### Cel zadania
Przedstaw jako tabelę Markdown z kolumnami „Numer” i „Treść wiersza” wszystko od wiersza zawierającego „Click the user prompt bubble about công nghệ” aż do wiersza zawierającego „(x=61, y=448)”, włącznie z oboma, z pominięciem pustych wierszy. Obrazy pomiń.

### Wiersze

------------------------------------

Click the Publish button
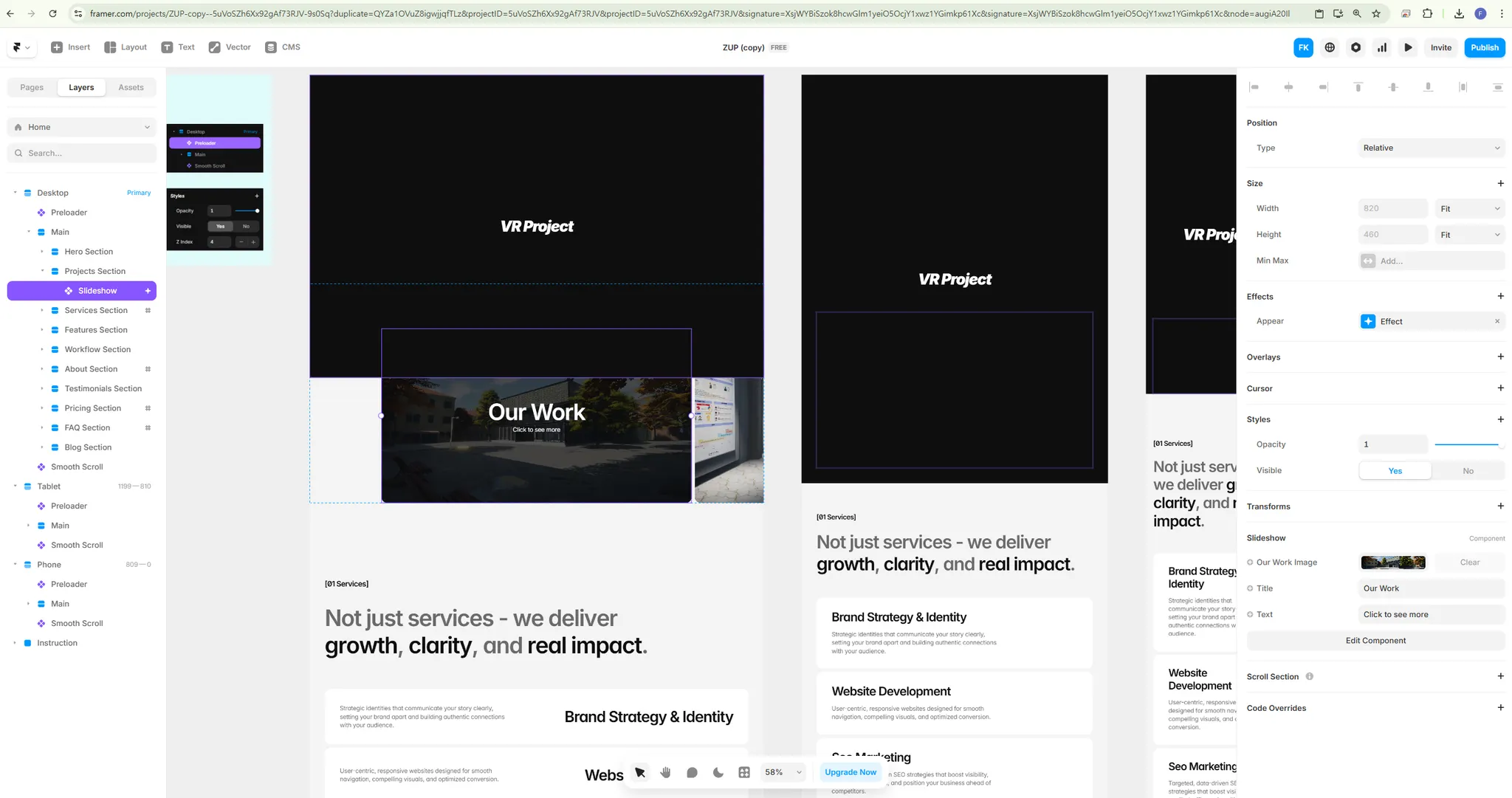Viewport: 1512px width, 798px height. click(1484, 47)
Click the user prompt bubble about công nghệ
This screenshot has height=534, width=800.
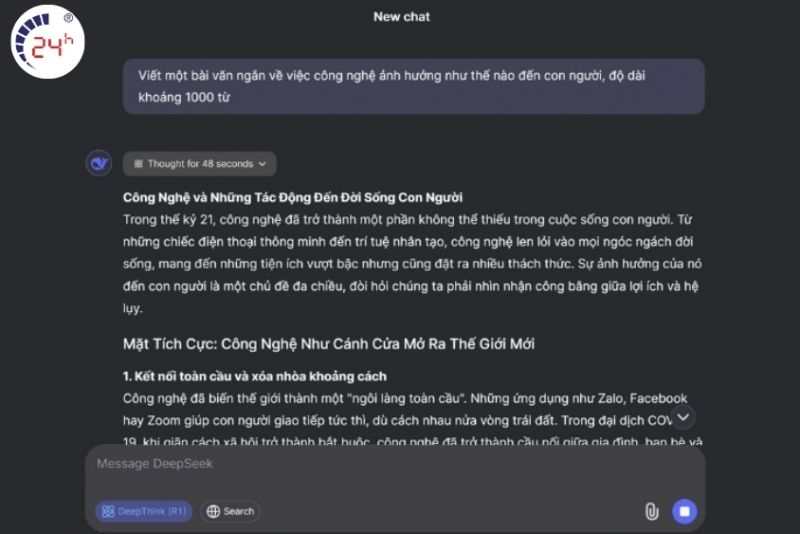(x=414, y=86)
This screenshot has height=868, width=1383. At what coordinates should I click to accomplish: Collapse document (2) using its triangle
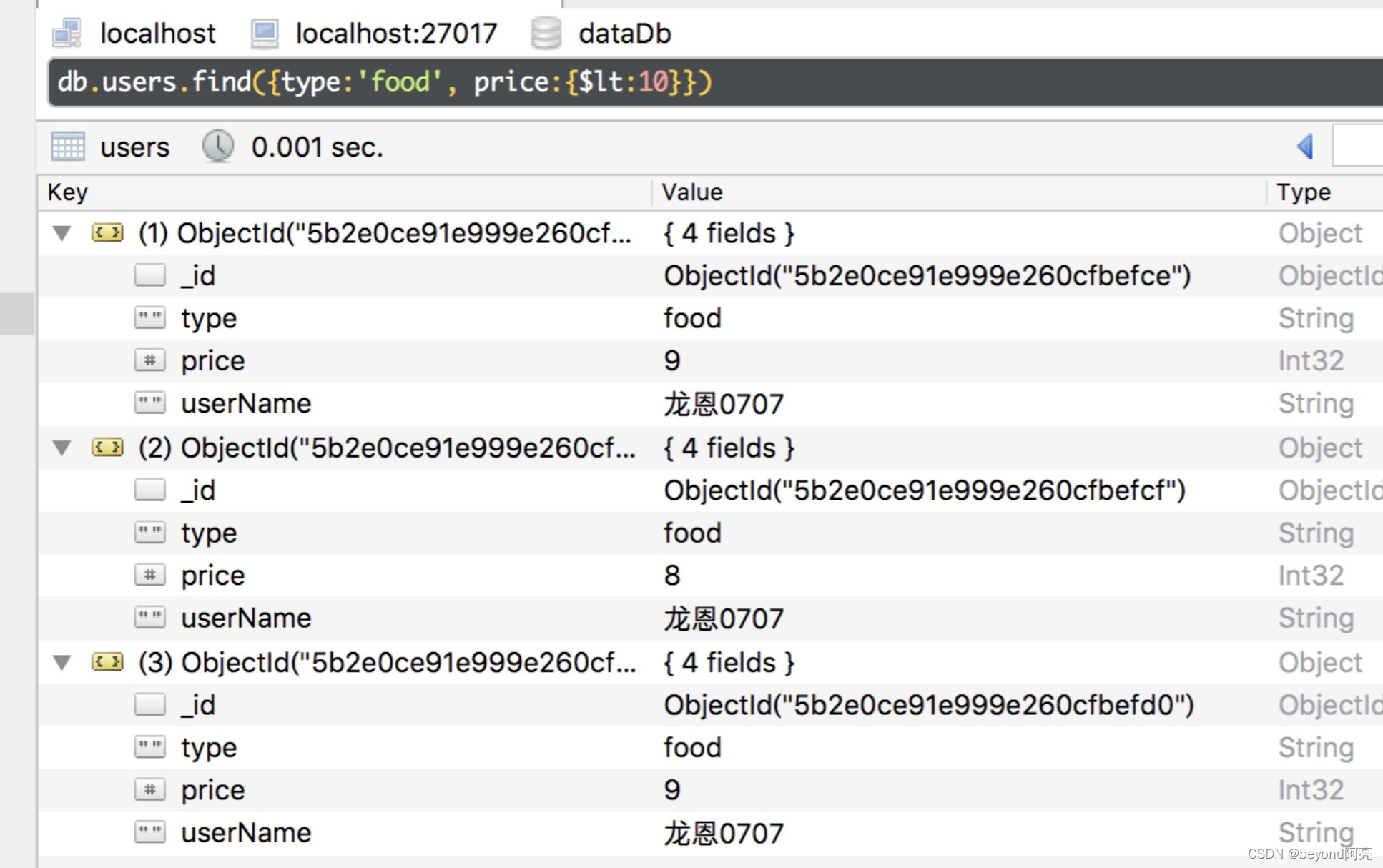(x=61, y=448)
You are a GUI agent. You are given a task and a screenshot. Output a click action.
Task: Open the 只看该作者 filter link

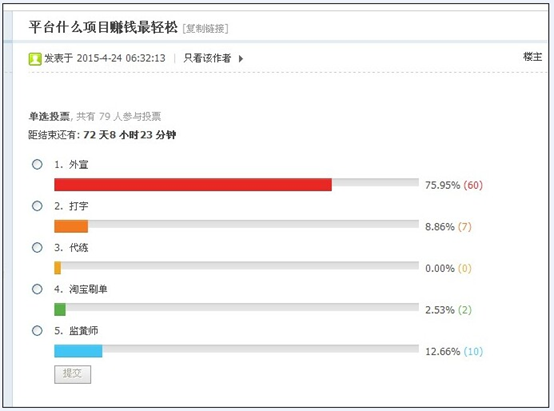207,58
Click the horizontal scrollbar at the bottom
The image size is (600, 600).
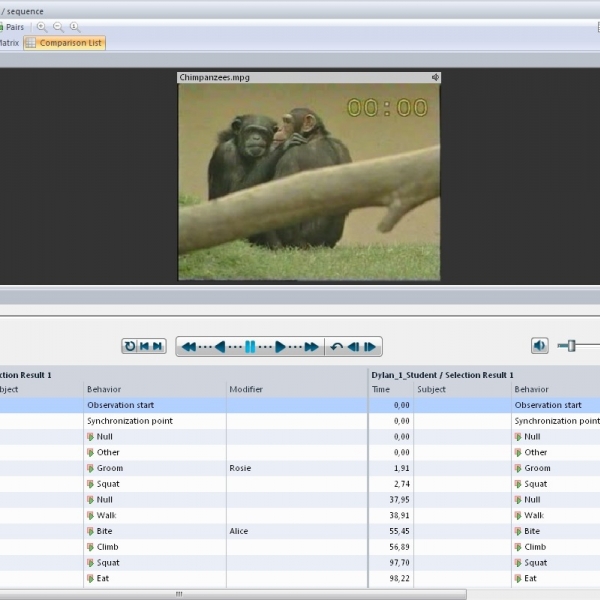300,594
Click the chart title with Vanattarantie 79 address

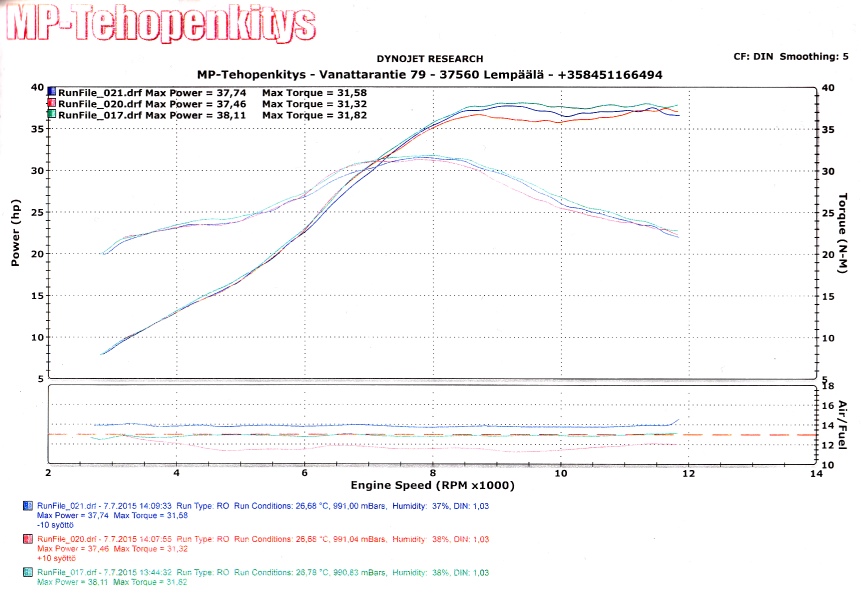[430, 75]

------------------------------------

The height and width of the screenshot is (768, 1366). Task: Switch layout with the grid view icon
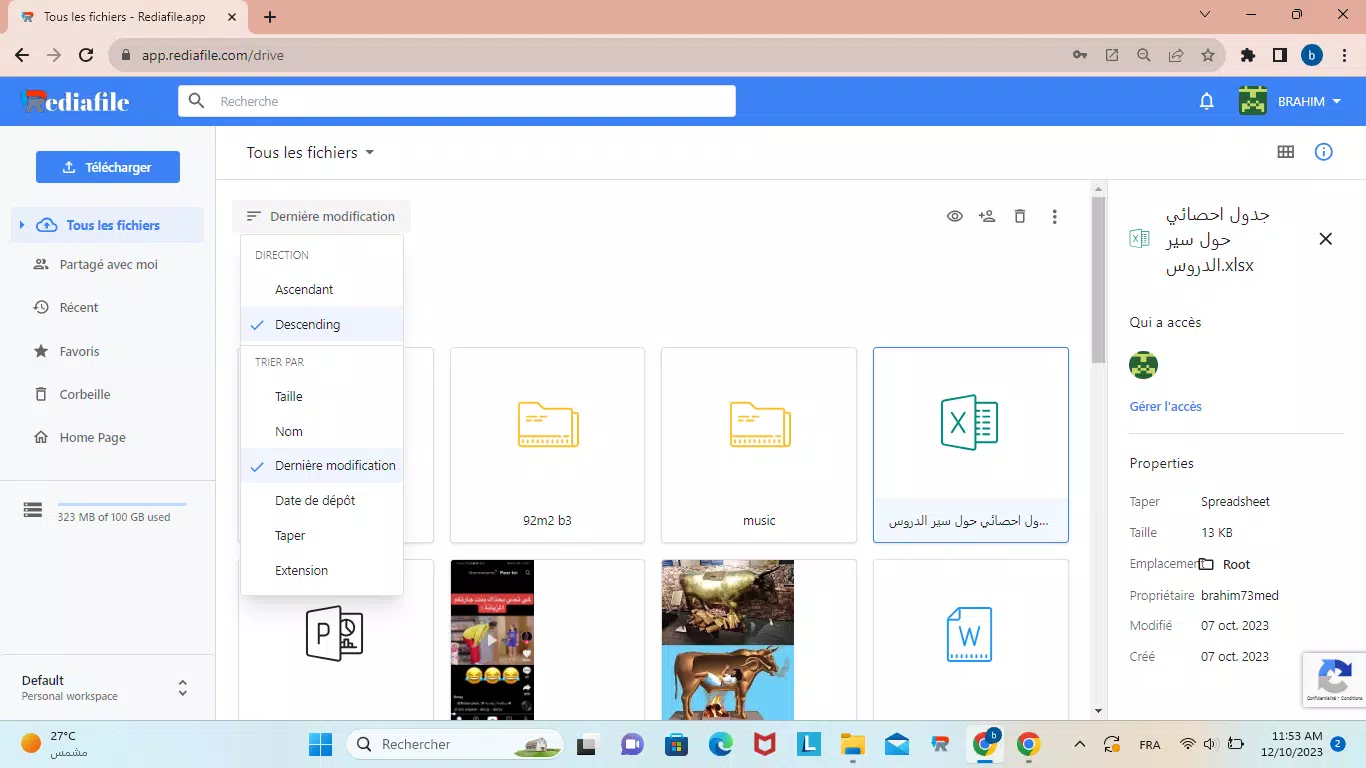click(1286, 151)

------------------------------------

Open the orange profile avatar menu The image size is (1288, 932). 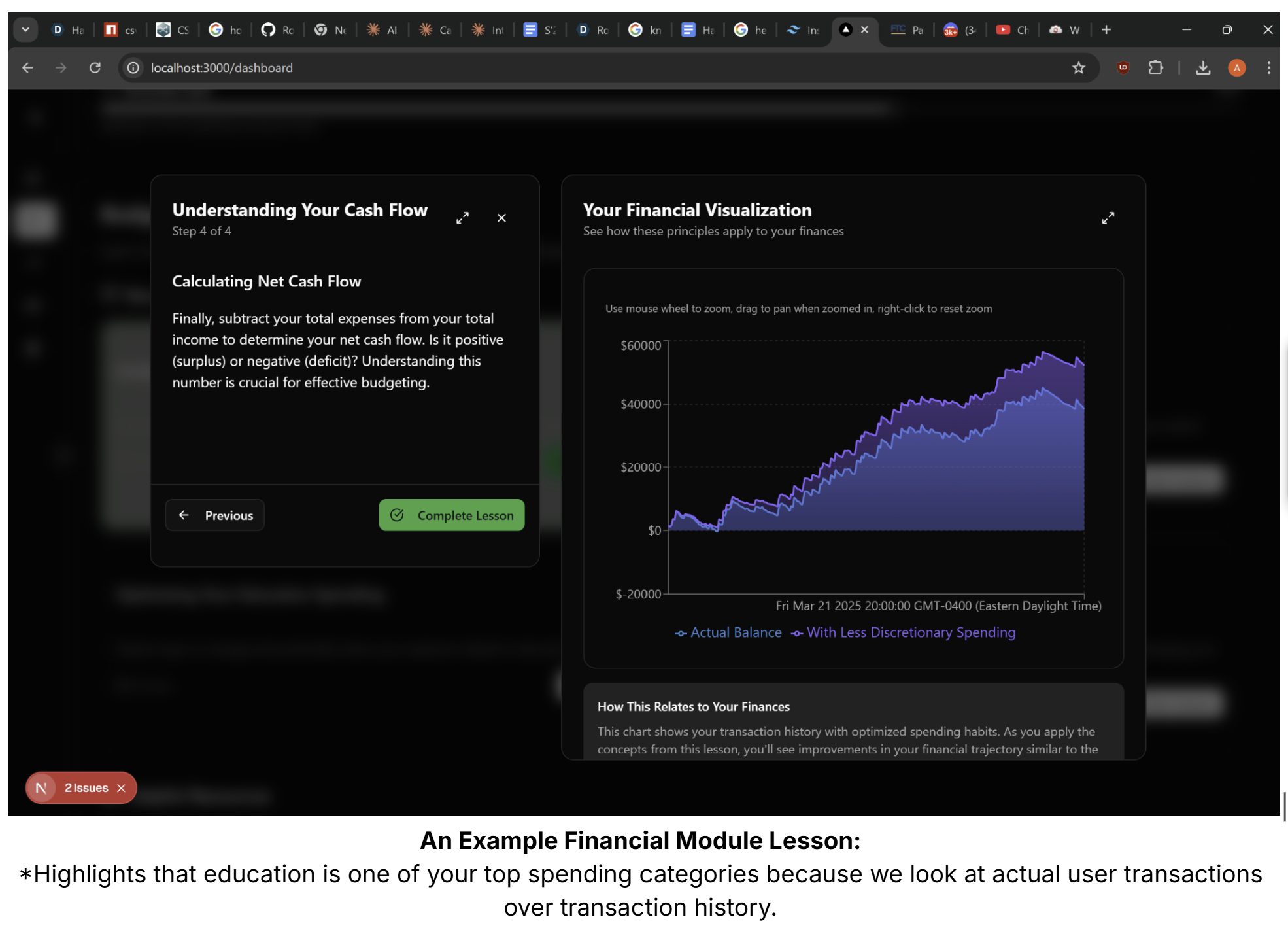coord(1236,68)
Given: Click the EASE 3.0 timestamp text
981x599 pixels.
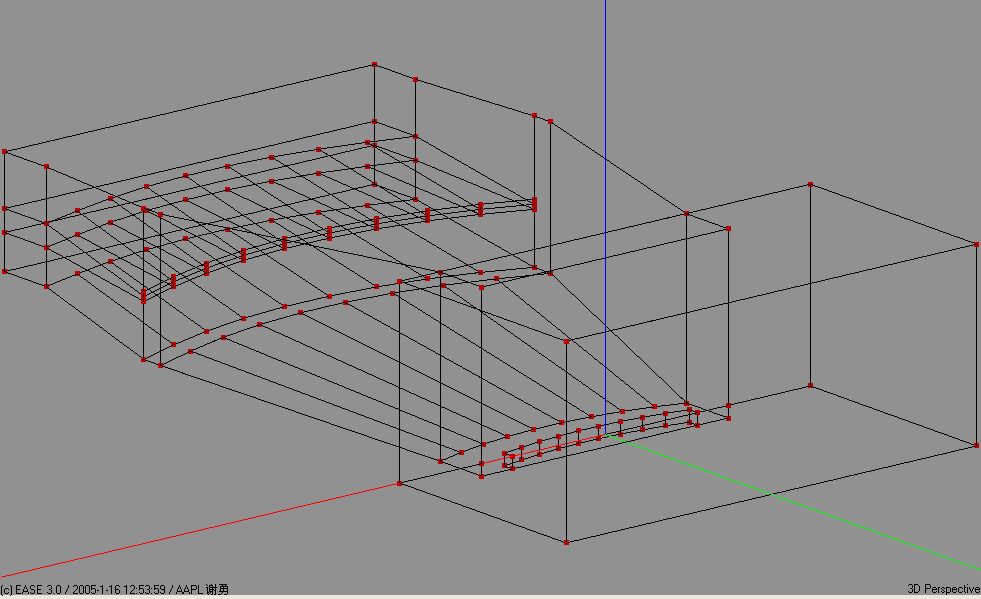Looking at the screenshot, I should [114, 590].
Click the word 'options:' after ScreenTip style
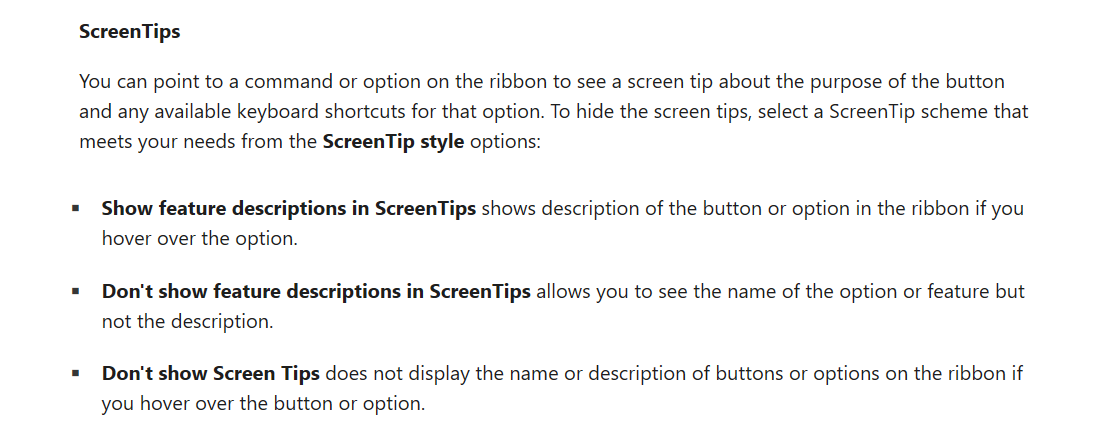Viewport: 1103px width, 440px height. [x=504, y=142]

------------------------------------

### Poprawna odpowiedź
| Numer | Treść wiersza |
|---|---|
| 1 | Click the user prompt bubble about công nghệ |
| 2 | This screenshot has height=534, width=800. |
| 3 | (x=414, y=86) |
| 4 | This screenshot has height=868, width=1383. At what coordinates should I click to accomplish: Collapse document (2) using its triangle |
| 5 | (x=61, y=448) |